He was waiting for her expectantly at the landing, and his eyes lit up when he saw the smile on her face. Rita so rarely smiled openly inside this house; the news had to be good.
“You’re a miracle worker, Tata!” he exclaimed, throwing his arms around her waist.
“No miracles, silly!” she answered, pulling him close to her, inhaling the sweet, crisp smell of soap from his little-boy hair. “You just have to ask. Now, come on, hurry, put on your shoes, let’s go,” she said, pushing him gently toward his room.
Rita changed into jeans and a red T-shirt and brushed her long black hair until it gleamed, then pushed it back with a red hair band that matched her shirt. The only mirror inside her room was a small, poorly lit rectangle on the inside of her closet door, rusting on the edges despite her best efforts to make it gleam. She peered into it now, fingering the lustrous ends of her dark hair, her biggest source of vanity: heavy, luxurious hair, like her father’s, which she got trimmed only twice a year and which she deep-conditioned with a mixture of mayonnaise and avocado she wore to sleep once a month.

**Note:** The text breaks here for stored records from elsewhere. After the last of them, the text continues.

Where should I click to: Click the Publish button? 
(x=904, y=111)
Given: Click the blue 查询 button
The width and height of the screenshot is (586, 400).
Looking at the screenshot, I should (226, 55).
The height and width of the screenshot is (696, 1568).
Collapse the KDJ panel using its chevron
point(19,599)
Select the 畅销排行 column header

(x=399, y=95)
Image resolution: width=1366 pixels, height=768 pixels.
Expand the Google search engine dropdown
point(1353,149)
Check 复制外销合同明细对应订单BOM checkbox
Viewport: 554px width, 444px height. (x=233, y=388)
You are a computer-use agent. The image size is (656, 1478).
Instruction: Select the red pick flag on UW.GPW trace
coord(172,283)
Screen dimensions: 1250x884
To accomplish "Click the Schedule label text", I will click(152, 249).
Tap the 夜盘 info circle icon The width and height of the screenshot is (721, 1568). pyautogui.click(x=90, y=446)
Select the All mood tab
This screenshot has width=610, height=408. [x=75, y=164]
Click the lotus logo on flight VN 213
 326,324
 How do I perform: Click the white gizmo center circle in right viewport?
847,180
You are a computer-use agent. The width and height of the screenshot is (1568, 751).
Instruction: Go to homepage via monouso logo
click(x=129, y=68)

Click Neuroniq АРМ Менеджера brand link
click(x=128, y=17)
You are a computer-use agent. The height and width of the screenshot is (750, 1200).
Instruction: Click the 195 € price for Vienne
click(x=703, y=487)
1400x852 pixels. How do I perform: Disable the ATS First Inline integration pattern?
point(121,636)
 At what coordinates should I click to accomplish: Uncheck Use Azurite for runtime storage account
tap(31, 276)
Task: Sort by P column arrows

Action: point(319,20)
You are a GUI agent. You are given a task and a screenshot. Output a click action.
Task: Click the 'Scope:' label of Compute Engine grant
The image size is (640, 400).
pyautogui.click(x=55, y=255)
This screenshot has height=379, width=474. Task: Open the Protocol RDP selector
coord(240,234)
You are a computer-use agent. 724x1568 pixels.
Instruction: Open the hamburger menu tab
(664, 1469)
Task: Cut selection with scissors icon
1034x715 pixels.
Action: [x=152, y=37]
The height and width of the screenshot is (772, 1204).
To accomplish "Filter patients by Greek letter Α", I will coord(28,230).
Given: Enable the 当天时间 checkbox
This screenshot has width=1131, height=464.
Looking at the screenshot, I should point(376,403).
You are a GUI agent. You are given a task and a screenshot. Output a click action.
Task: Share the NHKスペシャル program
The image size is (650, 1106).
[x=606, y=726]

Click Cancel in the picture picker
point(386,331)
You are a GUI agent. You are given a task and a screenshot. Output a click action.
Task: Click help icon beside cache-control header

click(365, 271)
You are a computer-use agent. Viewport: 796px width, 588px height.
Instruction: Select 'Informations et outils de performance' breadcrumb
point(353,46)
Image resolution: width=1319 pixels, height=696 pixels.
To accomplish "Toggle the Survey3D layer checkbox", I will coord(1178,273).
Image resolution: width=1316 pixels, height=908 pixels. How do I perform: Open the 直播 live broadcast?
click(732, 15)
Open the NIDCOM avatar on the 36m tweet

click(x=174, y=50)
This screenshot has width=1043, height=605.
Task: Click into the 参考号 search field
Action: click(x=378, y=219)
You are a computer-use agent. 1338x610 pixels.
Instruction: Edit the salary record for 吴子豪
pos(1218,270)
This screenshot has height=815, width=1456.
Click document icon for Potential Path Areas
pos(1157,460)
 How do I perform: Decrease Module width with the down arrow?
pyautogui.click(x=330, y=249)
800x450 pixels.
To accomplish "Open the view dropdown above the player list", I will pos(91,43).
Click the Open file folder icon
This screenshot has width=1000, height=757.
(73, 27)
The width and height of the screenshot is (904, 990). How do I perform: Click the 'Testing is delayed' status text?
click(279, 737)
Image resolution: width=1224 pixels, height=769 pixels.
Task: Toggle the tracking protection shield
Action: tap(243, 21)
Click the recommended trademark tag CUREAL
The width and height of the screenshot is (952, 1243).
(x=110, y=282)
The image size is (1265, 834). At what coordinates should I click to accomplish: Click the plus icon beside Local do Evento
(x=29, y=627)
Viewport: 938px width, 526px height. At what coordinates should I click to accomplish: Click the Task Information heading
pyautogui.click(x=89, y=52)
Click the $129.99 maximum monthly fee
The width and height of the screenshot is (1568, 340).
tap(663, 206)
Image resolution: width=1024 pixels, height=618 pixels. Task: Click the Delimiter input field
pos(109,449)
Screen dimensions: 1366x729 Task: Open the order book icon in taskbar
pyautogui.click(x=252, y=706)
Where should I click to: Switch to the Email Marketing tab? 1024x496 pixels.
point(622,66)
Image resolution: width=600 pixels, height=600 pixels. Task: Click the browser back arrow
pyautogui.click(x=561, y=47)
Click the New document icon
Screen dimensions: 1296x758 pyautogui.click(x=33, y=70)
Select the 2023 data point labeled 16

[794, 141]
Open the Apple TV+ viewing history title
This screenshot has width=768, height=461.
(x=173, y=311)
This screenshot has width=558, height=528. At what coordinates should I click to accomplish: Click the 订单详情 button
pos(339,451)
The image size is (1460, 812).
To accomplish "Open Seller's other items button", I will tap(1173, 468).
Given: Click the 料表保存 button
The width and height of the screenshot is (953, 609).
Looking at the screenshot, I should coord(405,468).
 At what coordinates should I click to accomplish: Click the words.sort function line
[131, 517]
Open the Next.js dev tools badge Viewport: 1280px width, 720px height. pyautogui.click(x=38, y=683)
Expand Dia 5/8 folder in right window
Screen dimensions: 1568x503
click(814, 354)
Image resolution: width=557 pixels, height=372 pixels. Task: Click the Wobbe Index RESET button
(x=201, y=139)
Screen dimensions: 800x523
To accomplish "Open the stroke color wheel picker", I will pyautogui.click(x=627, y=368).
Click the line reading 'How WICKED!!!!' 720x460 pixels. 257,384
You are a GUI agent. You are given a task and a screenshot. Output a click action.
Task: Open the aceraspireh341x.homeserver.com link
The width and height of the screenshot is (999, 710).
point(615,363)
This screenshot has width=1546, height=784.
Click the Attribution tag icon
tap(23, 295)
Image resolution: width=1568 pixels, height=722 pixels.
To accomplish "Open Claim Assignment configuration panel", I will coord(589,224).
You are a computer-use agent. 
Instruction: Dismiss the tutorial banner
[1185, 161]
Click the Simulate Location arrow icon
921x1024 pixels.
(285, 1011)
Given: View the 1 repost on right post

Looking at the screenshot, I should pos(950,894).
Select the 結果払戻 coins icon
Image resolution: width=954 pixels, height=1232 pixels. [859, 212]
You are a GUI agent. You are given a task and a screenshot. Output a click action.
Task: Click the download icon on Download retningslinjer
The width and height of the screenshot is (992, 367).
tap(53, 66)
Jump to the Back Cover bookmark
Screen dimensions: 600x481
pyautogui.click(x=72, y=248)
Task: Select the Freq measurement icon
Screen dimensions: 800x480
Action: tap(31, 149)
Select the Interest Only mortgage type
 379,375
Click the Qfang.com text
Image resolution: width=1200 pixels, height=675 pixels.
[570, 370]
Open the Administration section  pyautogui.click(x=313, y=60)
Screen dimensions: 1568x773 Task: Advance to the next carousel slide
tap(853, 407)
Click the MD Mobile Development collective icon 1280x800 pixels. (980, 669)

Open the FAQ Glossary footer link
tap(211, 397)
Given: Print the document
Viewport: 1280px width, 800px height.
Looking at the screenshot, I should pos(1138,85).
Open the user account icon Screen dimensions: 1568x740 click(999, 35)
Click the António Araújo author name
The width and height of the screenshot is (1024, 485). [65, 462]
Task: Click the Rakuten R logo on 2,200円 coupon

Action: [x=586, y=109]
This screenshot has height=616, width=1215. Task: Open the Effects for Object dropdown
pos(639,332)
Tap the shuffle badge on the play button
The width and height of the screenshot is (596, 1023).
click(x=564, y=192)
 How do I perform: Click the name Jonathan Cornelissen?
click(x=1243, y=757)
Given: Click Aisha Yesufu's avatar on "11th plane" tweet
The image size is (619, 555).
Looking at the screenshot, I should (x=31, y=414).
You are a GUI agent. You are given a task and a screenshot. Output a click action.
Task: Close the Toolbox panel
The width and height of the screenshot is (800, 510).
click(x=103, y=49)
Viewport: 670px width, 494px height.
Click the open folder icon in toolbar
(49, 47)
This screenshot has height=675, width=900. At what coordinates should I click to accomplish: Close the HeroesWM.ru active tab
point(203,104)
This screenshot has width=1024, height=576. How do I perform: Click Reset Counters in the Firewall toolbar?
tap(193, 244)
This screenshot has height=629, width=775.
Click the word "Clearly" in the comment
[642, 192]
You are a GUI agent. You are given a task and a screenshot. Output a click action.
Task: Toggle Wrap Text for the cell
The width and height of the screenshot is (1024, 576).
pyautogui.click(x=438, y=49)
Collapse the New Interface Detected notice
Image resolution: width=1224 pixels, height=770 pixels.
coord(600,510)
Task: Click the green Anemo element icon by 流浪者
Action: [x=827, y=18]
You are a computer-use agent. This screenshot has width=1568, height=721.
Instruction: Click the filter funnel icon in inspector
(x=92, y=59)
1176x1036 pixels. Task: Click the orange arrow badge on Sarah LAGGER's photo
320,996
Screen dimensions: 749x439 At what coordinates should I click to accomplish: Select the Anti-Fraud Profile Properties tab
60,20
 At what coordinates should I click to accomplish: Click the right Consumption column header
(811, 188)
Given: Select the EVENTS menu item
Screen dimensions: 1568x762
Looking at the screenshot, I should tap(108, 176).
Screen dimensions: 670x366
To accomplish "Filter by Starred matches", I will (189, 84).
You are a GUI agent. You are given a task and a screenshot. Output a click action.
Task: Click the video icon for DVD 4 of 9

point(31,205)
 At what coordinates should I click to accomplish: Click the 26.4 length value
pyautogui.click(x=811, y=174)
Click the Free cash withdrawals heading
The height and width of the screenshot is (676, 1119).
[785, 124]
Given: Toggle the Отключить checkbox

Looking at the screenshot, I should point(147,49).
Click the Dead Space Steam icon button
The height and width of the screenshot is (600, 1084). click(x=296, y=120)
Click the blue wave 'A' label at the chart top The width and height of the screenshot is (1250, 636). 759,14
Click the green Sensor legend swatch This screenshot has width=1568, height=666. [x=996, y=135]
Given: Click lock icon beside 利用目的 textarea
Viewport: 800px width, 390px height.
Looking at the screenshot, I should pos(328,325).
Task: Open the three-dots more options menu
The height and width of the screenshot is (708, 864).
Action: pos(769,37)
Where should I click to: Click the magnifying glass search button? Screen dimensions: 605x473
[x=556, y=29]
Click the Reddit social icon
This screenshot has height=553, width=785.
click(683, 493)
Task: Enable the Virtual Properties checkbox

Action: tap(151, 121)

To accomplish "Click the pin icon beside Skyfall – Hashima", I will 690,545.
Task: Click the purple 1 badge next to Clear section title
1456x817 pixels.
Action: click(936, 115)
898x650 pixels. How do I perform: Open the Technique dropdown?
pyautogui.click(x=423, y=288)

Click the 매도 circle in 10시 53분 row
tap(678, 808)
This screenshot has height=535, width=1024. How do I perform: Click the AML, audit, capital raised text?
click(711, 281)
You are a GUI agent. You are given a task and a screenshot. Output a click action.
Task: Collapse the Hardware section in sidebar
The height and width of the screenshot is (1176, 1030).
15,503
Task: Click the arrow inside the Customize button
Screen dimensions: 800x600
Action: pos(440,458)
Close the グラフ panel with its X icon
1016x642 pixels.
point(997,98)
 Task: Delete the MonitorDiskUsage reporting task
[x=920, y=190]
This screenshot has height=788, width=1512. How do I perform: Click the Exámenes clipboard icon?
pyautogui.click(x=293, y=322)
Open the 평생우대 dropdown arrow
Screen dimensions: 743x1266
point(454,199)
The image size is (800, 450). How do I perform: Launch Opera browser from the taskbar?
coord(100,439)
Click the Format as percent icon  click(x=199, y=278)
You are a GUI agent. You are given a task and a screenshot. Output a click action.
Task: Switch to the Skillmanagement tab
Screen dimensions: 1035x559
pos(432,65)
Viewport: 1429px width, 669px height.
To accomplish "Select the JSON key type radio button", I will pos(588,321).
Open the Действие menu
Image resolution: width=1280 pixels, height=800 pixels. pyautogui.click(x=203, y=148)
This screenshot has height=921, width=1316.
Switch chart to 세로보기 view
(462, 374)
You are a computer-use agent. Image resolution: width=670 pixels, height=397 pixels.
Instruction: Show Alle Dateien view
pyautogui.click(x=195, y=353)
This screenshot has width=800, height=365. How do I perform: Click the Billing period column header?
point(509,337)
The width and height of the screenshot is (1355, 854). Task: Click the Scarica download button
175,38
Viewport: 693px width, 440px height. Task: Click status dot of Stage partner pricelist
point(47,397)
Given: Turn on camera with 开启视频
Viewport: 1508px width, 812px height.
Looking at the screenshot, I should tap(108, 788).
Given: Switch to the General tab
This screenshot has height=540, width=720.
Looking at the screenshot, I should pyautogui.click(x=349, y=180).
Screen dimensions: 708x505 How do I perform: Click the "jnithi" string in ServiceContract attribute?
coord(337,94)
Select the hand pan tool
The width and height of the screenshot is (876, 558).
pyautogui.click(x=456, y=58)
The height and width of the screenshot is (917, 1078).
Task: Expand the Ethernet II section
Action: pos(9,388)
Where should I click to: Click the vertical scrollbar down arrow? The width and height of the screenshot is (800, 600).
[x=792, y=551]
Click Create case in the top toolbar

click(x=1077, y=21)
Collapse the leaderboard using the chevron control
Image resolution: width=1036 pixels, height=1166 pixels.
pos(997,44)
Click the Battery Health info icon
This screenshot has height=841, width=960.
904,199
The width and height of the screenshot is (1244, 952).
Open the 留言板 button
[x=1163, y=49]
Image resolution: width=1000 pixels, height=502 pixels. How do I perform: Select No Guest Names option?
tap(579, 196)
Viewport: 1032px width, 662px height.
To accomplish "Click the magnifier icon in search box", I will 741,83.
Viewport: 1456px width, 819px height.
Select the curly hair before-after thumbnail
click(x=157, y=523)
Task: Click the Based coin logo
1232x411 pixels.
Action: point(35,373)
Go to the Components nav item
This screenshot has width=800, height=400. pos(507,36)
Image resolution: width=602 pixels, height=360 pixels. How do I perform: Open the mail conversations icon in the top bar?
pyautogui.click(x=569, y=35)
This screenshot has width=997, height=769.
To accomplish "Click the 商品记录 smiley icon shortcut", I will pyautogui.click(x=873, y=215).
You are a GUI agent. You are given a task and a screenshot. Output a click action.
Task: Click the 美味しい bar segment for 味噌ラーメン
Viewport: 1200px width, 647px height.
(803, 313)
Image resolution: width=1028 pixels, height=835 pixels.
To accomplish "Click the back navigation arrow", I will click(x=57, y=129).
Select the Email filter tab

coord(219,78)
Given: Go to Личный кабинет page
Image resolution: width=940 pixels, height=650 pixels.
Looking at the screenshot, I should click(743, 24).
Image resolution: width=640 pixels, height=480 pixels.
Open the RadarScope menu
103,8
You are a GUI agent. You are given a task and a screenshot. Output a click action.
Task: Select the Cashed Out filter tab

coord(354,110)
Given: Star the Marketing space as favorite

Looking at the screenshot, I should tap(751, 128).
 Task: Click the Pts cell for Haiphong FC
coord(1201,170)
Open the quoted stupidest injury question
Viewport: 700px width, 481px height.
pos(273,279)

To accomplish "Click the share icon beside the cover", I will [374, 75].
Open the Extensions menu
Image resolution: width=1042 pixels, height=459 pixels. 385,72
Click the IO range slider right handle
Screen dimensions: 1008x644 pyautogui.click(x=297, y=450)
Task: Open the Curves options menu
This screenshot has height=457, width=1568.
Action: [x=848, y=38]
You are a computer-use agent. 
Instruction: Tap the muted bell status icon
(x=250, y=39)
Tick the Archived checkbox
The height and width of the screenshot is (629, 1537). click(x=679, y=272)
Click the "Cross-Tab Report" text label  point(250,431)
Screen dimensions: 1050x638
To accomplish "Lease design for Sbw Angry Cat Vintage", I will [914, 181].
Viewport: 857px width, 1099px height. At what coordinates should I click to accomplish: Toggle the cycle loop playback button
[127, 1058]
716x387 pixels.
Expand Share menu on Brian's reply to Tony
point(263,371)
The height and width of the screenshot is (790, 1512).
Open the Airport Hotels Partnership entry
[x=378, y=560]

Rita smiled at her reflection. She didn’t care that her teeth were slightly crooked, didn’t care what her parents thought; she liked what she saw today.
“Tata!” Sebastián called.
“Coming,” she said, hurriedly tying a sweater around her waist as she walked out of her bedroom, leaving her door wide open, a requisite in this house save for when someone was asleep or changing. They walked downstairs together, and Rita ushered her brother toward her mother for his blessing, her face impassive as her mother cupped his face between her hands and kissed his forehead with gentle care. Her father reached his arm over the counter and brusquely pulled Sebastián toward him, patting his cheek softly with his hand.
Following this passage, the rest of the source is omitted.